#### Exercise prompt:
In the blog post on family cooking, what was the writer's dad before he became a computer software engineer?

#### Text section:
──────
Category Archives: Mommy-ing

The power of Veggies

We are a cooking family. We love to take raw ingredients and make them into something wonderful and delicious. It’s an art form really. But even more than turning nothing into something, cooking is a way to get my kids to eat food that is good for them.
We used to eat out a lot. I mean, sometimes twice a day. Not only was that a drain on our wallet, but it was full of unhealthy, fried, and fatty foods. Oh sure, they tasted delicious, but they were wreaking havoc on our bodies and we didn’t care.
As I said in my last post, the kids and I moved last year. And with us came my parents. My parents are used to cooking at home. My dad is a chef turned computer software engineer. But here’s the key part of that sentence: chef. My dad cooks most of the meals in our house, mostly because he enjoys it. But the things he makes… lamb burger sliders, potato meal pancakes, homemade enchiladas … anything that has flavor and wonderfulness. And my darling children, used to fast, fried foods, wouldn’t touch it. We tried every bribe we could think of. Finally, my dad gave up on cooking the “fancy” stuff and made chicken pieces with garlic and salt. They were delicious. The kids loved them. And then the next day, Selina asked if she could help him make them. So we had chicken again the next night, but this time, they were lovingly prepared by Selina, with the help of my dad and the “special ingredient” (garlic).
──────
#### Data below:
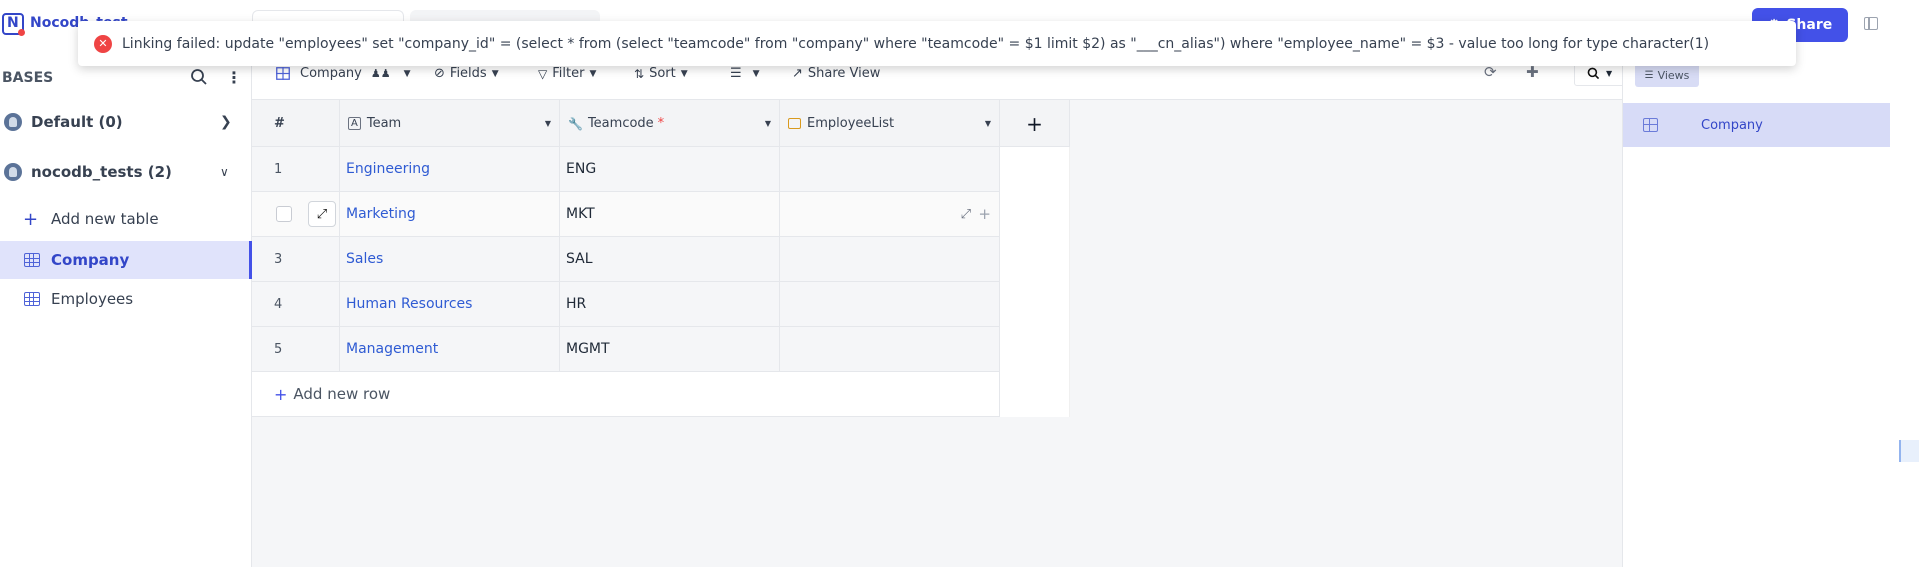  I want to click on filter-label: Filter, so click(568, 74).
──────
#### Output:
He was a chef.